Prostate cancer is one of the most common types of cancer in men. Its diagnosis by biopsy requires a high level of expertise and precision from the surgeon, so the results are highly operator-dependent. The aim of this work is to develop a robotic system for assisted ultrasound (US) examination of the prostate, a prebiopsy step that could reduce the dexterity requirements and enable faster, more accurate and more available prostate biopsy. We developed and validated a laboratory setup with a collaborative robotic arm that can autonomously scan a prostate phantom and attached the phantom to a medical robotic arm that mimics the patient's movements. The scanning robot keeps the relative position of the US probe and the prostate constant, ensuring a consistent and robust approach to reconstructing the prostate. To reconstruct the prostate, each slice is segmented to generate a series of prostate contours converted into a 3D point cloud used for biopsy planning. The average scan time of the prostate was 30 s, and the average 3D reconstruction of the prostate took 3 s.
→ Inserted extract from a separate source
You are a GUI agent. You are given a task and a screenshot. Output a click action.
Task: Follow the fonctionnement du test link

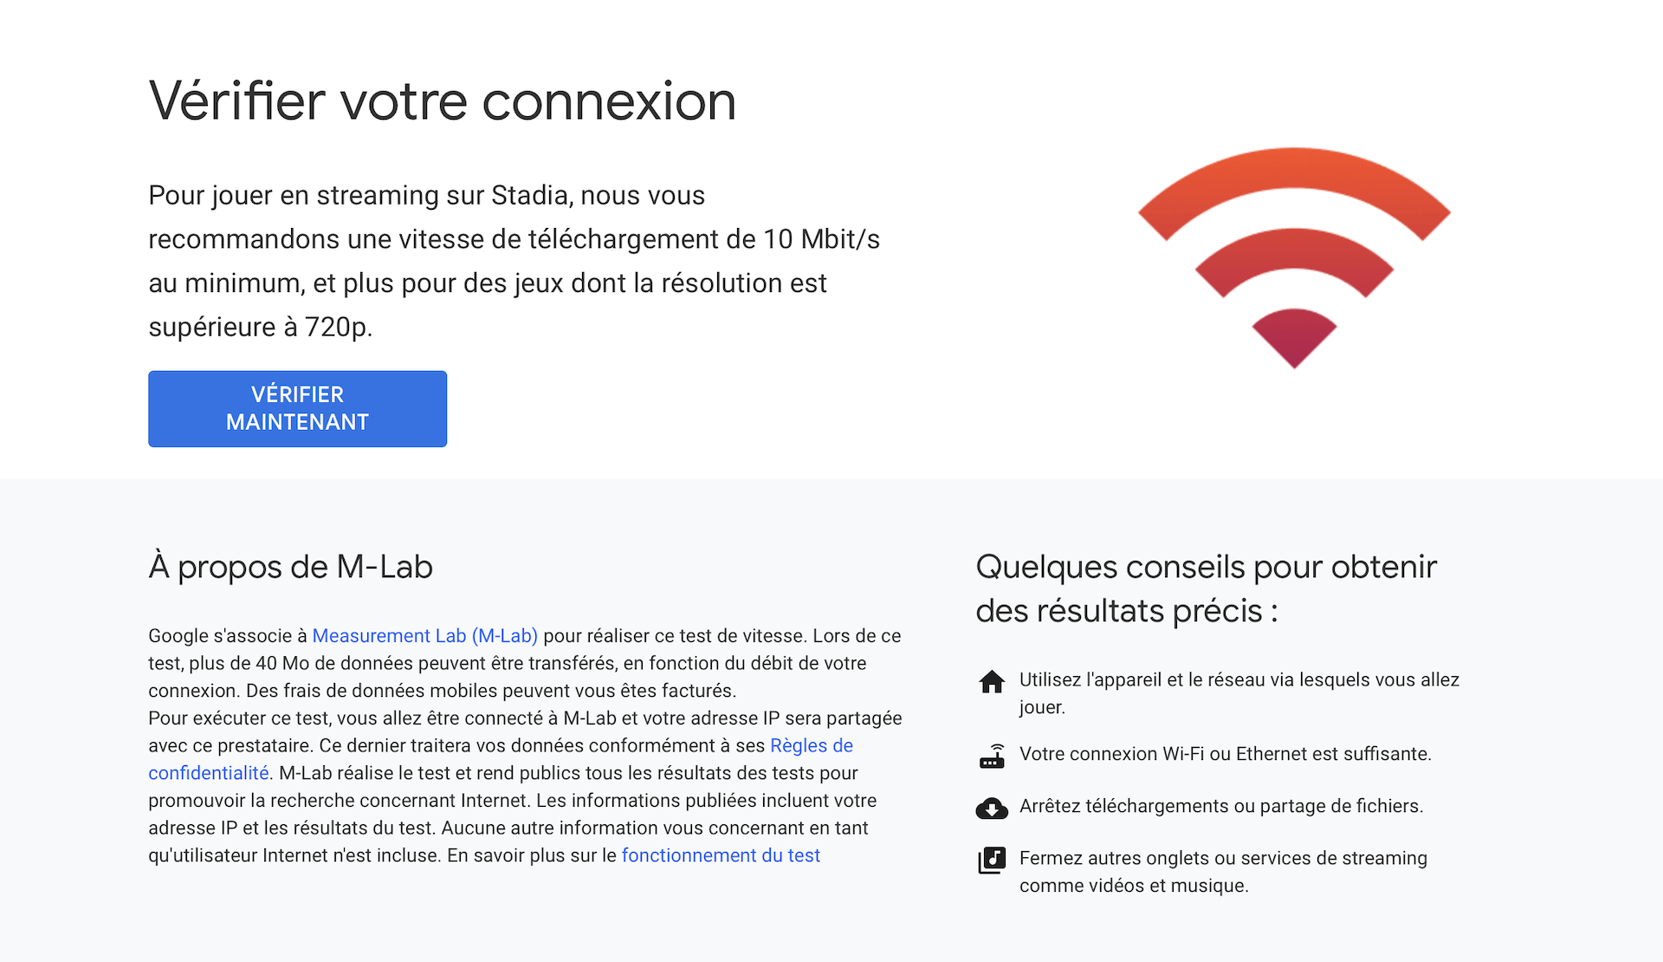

We performed four motion scenarios: the phantom was scanned in a stationary state (S), with horizontal motion (H), with vertical motion (V), and with a combination of the two (C). System validation is performed by registering the prostate point cloud reconstructions acquired during different motions (H, V, C) with those obtained in the stationary state. ICP registration with a threshold of 0.8 mm yields mean 83.2\% fitness and 0.35 mm RMSE for S-H registration, 84.1\% fitness and 0.37 mm RMSE for S-V registration and 79.4\% fitness and 0.37 mm RMSE for S-C registration. Due to the elastic and soft material properties of the prostate phantom, the maximum robot tracking error was 3 mm, which can be sufficient for prostate biopsy according to medical literature. The maximum delay in motion compensation was 0.5 s.

翻译：前列腺癌是男性最常见的癌症类型之一。其活检诊断要求外科医生具备高超的专业技能和精确度，因此结果高度依赖于操作者。本研究旨在开发一种用于辅助前列腺超声检查的机器人系统，该步骤是活检前的关键环节，可降低对操作者灵巧性的要求，并实现更快速、更准确、更普及的前列腺活检。我们开发并验证了一个实验室装置，该装置采用协作机器人臂自主扫描前列腺仿体，并将仿体连接至模拟患者运动的医疗机器人臂。扫描机器人保持超声探头与前列腺的相对位置恒定，确保重建前列腺的方法具有一致性和鲁棒性。为重建前列腺，我们对每个切片进行分割以生成一系列前列腺轮廓，并将其转换为用于活检规划的三维点云。前列腺的平均扫描时间为30秒，平均三维重建时间为3秒。我们实施了四种运动场景：仿体在静止状态下扫描（S）、水平运动下扫描（H）、垂直运动下扫描（V）以及两种运动复合下扫描（C）。系统验证通过将不同运动状态（H、V、C）下获取的前列腺点云重建结果与静止状态下获得的结果进行配准来完成。采用阈值为0.8毫米的ICP配准方法，S-H配准的平均拟合度为83.2%、均方根误差为0.35毫米；S-V配准的平均拟合度为84.1%、均方根误差为0.37毫米；S-C配准的平均拟合度为79.4%、均方根误差为0.37毫米。由于前列腺仿体材料的弹性和柔软特性，机器人最大跟踪误差为3毫米，根据医学文献记载，该精度足以满足前列腺活检需求。运动补偿的最大延迟为0.5秒。